The Nikkei 225, meanwhile, has been relatively quiet since hitting an all-time high in March. Lim still sees further upside for the Japanese market as it is “very correlated to the US market from the tech side of things”.

He adds: “The only issue with the Japanese market right now, I believe, is the Japanese yen story.”

On the Singapore market, Lim says the Straits Times Index (STI) constituents are “very good defensive stocks to put in your portfolio”. He adds: “Depending on the lens that you look through, you can either say it’s really boring, there’s no growth, or you can look at it from another way and say that it’s a defensive play to have in your portfolio.”

The Singapore dollar’s relative strength is another plus, Lim adds. “I know we just talked about the Nikkei and I see further upside, but if you’re holding a Japanese stock, there comes a point in time where the yen [may] get so weak that it’s not going to be worth your while holding on to it.”

Gold ‘not a safe haven’

Gold price recorded a new all-time high on May 20, while silver was trading near an 11- year high. Bullion jumped as much as 1.1% to hit US$2,440.59 an ounce that day, surpassing a previous intra-day record reached in April.

Gold has been a good store of value in the low interest rate environment of the past 20 years, says Lim. “But if you look further than that, the previous 20 years before that, you’ll see that in a high interest rate environment, gold does not necessarily do very well.”

The correlation between gold prices and the S&P 500’s performance has been “very, very strong”, says Lim. “That throws the traditional, textbook understanding of correlation out of the window. Gold, at this point in time, is not really a safe haven.”

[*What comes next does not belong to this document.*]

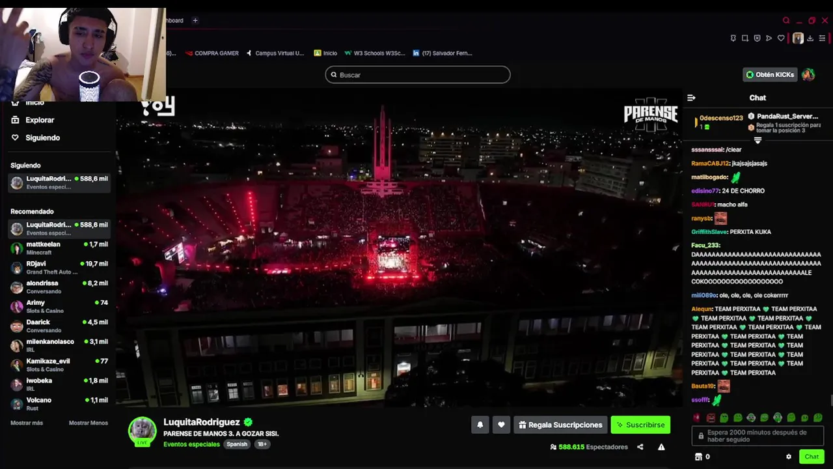Open the Obtén KICKs button
Image resolution: width=833 pixels, height=469 pixels.
770,75
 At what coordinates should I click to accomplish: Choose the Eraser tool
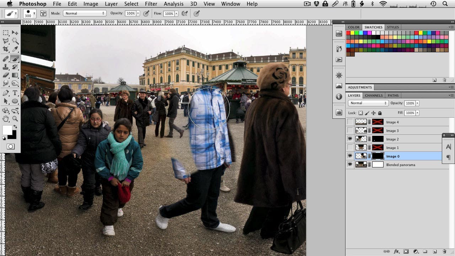6,75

For those seeking a safe haven, Lim recommends holding “higher interest-bearing instruments at this point in time”, such as US treasuries.

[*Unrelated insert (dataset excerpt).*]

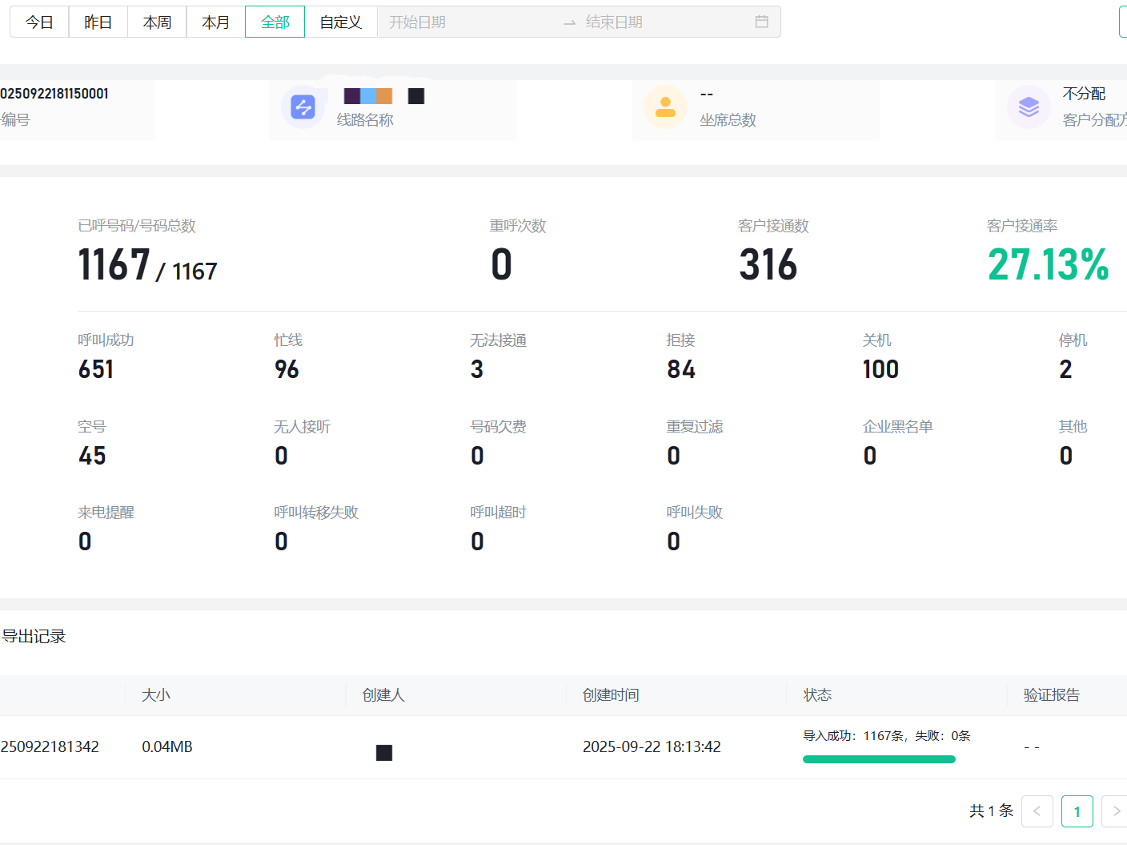Click the 27.13% connection rate value
Image resolution: width=1127 pixels, height=845 pixels.
[1047, 265]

Conversely, it “also makes sense” to hold onto gold, he adds. “Gold and silver commodities have been actually on a tear; it’s been climbing higher with the all-time highs and that is the trend, at least till the end of the year.”

Election year

Over four billion people in some 40 nations and territories are scheduled to vote, or have gone to the polls, this year.

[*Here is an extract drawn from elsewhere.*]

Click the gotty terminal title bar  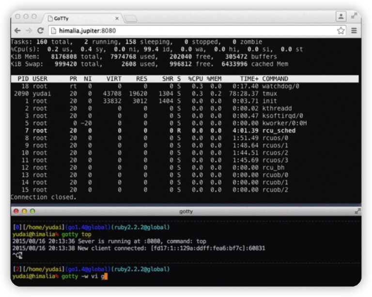pos(186,211)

The Edge Singapore noted the impact of this on the global markets in our first cover story of the year (Issue 1119: Could 4 billion voters shape global markets in 2024?).

Based on historical charts, if newly minted Prime Minister Lawrence Wong calls for an election this year, the STI could fall, according to Lim. “If you look at the past four general elections [in Singapore], the first year after an election, the STI dips anywhere from 9% to 12%... But after that, the STI continues sideways.”

The US elections are scheduled for November. “It doesn’t matter which party wins; it doesn’t matter who is the [US] president. The first year after a new president takes office, the STI actually grows 12% to 14%. It’s very different behaviour,” notes Lim.

Based on the past four US elections, the S&P 500 reacts similarly after votes are cast, says Lim. “The first year that the US president is voted into office, the S&P [500] actually climbs 16% to 22%.” 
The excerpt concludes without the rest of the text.